Location
- 1995 Thunder Rd. Eagle Lake, Polk County, Florida 33839 United States 27°58′47″N 81°44′50″W﻿ / ﻿27.979745°N 81.747205°W

Information
- School type: Public High School
- Founded: August 14, 1995
- Status: Open
- School district: Polk County Public Schools
- Principal: Amy Hardee
- Teaching staff: 58.00 (FTE)
- Grades: 9–12
- Gender: Co-ed
- Student to teacher ratio: 26.79
- Language: English
- Colors: Carolina Blue Silver Black
- Mascot: Horse
- Nickname: Thunder
- Yearbook: Legend
- Feeder schools: Westwood Middle School
- Website: lakeregionhigh.polkschoolsfl.com

= Lake Region High School (Florida) =

Lake Region High School is a public high school located in Eagle Lake, Florida. It is operated by Polk County Public Schools, the countywide public school district.

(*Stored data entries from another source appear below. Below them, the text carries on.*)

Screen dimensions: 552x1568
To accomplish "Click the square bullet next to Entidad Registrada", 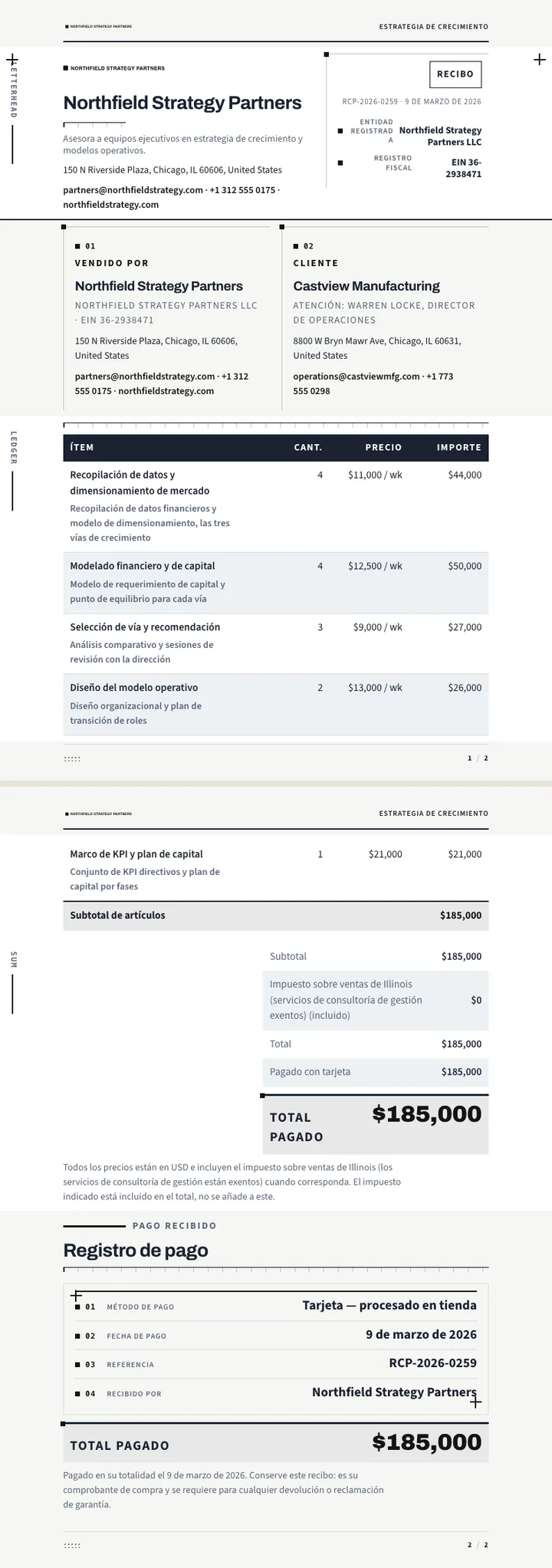I will point(340,131).
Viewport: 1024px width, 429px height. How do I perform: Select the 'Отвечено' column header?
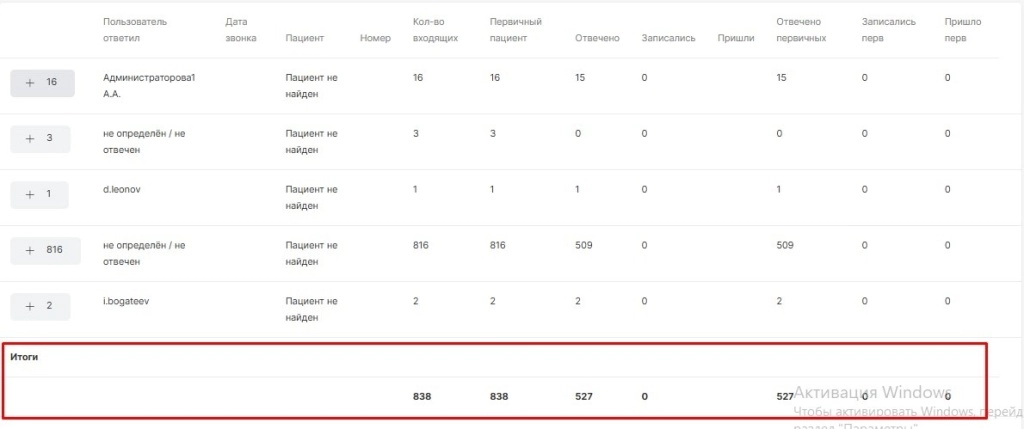[x=597, y=39]
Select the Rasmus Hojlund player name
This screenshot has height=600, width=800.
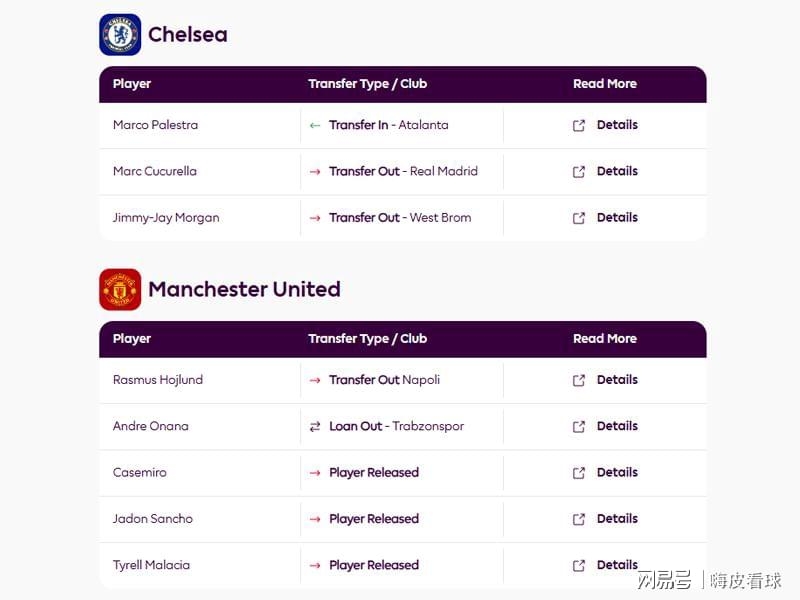tap(158, 380)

Lake Region High School (LRHS) opened August 14, 1995. Current enrollment is nearly 2000, with the senior class enrollment just over 300. LRHS serves the communities of Eagle Lake, South Winter Haven, North Bartow. The school is accredited by the Southern Association of Colleges and Schools, and the State of Florida Department of Education.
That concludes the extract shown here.